→ Страница:
Лу Саломе была удивительно эмансипированной для своего времени женщиной, чем нажила себе множество врагов. В 1900 году большинство женщин не имели никакой свободы, исполняли те же роли, что и их матери и бабушки, заботились о том, чтобы выставить напоказ свою красоту, подчинялись телесным канонам, предписанным мужчинами, всегда были готовы скрывать свои желания и жертвовать своими интересами, чтобы удовлетворить запросы мужчины, — понятие «своей комнаты»[62] было еще не в ходу. Буржуазная мораль распределяла задачи согласно протоколу, принятому обоими полами и как следует закрепленному: власть женщины заключается в ее сдержанности, которая обязывает мужчину решиться на первый шаг и делать авансы; если он угоден, он принесет союзу постоянство и стабильность, она — нежность и подчинение. Мужчина и женщина оба хотят заключить брак, пара формируется согласно понятному коду, под защитой или контролем расширенной группы лиц, регламентирующей семейную жизнь. Тот же кодекс допускает, что великолепный муж может быть неверным.

→ Порядок работы: Что, согласно странице, тот же кодекс допускает в отношении великолепного мужа?

→ Приведённые строки:
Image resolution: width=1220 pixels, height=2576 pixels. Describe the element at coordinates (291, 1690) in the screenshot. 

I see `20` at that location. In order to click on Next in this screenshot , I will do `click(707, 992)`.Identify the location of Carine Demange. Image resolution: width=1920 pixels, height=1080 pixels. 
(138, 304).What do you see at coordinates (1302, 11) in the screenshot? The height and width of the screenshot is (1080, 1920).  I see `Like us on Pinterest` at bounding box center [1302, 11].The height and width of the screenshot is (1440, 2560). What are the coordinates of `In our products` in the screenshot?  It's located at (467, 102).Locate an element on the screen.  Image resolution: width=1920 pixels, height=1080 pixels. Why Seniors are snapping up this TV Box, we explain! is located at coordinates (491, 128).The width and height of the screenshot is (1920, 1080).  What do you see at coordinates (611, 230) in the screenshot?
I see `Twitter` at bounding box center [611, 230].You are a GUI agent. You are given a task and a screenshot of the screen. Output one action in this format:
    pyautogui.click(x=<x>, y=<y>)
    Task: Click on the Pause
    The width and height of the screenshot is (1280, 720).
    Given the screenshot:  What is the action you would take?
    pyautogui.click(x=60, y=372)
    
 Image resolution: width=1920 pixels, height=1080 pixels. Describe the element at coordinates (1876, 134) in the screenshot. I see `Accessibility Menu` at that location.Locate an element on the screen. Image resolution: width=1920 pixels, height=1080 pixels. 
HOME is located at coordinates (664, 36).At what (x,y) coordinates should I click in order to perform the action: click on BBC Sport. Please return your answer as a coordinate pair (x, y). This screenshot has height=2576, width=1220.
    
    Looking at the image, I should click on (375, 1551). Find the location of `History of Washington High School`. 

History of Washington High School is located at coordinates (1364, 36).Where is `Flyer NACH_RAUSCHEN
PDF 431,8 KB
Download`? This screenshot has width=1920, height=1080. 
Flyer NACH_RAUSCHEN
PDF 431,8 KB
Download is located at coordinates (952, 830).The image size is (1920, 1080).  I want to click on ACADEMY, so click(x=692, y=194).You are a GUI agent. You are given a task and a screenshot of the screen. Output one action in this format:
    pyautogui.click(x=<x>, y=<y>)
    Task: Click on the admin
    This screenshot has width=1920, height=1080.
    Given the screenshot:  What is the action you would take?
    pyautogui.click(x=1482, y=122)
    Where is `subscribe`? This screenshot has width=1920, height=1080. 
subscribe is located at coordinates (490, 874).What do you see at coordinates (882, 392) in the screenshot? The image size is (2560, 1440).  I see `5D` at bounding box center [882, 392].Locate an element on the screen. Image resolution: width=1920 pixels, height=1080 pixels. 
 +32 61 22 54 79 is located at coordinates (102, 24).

→ Решение задачи: Кодекс допускает, что великолепный муж может быть неверным.